The Generative Perspective

A core idea in Bayesian modeling is the generative viewpoint. Instead of directly modeling the prediction function $P(y|x)$ , we often think about how the entire dataset $\mathcal{D}$ , potentially consisting of features $X$ and targets $Y$ , could have come into existence. We hypothesize a stochastic process, governed by some parameters $\theta$ and possibly latent (unobserved) variables $z$ , that could have generated $\mathcal{D}$ .

This generative story involves specifying the joint probability distribution over all relevant quantities, both observed and unobserved: $P(\mathcal{D}, \theta, z)$ . Constructing a model means making explicit choices about this distribution.

Components of a Probabilistic Model

Building a probabilistic model requires specifying several key components:

Variables: We identify the different types of quantities involved:
- Observed Variables: These constitute our data $\mathcal{D}$ . This could be features, labels, sensor readings, text documents, etc. We treat these as fixed outcomes of the underlying generative process.
- Parameters ( $\theta$ ): These are the unobserved quantities that govern the relationship between variables in the model. Examples include regression coefficients, the mean and variance of a distribution, or the weights in a neural network. In the Bayesian approach, parameters are treated as random variables themselves, having distributions.
- Latent Variables ( $z$ ): These are other unobserved variables that are not parameters but part of the model structure, often introduced to capture underlying structure, clusters, or states.
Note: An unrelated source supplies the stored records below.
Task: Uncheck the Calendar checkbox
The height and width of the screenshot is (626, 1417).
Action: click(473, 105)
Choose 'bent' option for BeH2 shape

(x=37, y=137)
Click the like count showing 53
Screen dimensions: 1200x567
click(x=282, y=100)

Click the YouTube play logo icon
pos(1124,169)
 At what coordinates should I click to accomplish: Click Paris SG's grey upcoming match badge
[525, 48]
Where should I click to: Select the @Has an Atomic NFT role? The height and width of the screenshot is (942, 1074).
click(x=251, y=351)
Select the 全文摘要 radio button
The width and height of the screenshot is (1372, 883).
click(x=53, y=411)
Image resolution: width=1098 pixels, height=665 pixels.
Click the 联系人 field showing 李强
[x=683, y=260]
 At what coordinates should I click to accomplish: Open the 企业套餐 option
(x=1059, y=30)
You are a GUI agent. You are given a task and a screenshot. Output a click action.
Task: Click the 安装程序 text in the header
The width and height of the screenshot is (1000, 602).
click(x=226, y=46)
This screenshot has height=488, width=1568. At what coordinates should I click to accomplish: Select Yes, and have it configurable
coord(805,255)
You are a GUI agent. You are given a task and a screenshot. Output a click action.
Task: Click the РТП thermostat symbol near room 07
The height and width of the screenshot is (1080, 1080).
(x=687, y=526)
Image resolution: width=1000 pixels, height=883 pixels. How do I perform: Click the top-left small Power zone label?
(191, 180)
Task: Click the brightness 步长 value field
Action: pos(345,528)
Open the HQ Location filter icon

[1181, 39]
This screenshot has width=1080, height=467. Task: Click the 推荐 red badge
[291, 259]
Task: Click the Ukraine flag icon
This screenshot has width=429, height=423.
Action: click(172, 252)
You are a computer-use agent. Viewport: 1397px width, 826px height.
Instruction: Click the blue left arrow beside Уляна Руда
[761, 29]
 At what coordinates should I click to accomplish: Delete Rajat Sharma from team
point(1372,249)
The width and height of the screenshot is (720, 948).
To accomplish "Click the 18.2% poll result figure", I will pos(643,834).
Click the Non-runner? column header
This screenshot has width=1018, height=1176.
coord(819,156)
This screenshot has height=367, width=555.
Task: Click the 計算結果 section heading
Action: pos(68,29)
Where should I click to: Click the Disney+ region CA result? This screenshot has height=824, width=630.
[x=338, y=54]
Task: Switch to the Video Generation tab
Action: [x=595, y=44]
Topic models (like LDA discussed in Chapter 5) rely heavily on latent variables representing topic assignments.
Structural Assumptions: We define the probabilistic relationships between these variables. Which variables directly influence others? Are certain variables independent given others? These assumptions define the model's structure and are often visualized using Probabilistic Graphical Models (covered later). Conditional independence assumptions are particularly significant for simplifying the model and enabling efficient computation. For example, we often assume data points are independent given the parameters.
Probability Distributions: We choose specific mathematical forms for the probability distributions that connect the variables. This involves selecting:
- The Likelihood $P(\mathcal{D} | \theta, z)$ : This distribution quantifies the probability of observing the data $\mathcal{D}$ given specific values for the parameters $\theta$ and latent variables $z$ . The choice of likelihood depends heavily on the nature of the data (e.g., Normal distribution for continuous data, Bernoulli for binary outcomes, Poisson for count data).
- The Prior $P(\theta, z)$ or $P(\theta)P(z)$ : This distribution expresses our beliefs about the parameters and latent variables before observing any data. It encodes assumptions or incorporates existing knowledge. We'll discuss prior selection strategies later in this chapter.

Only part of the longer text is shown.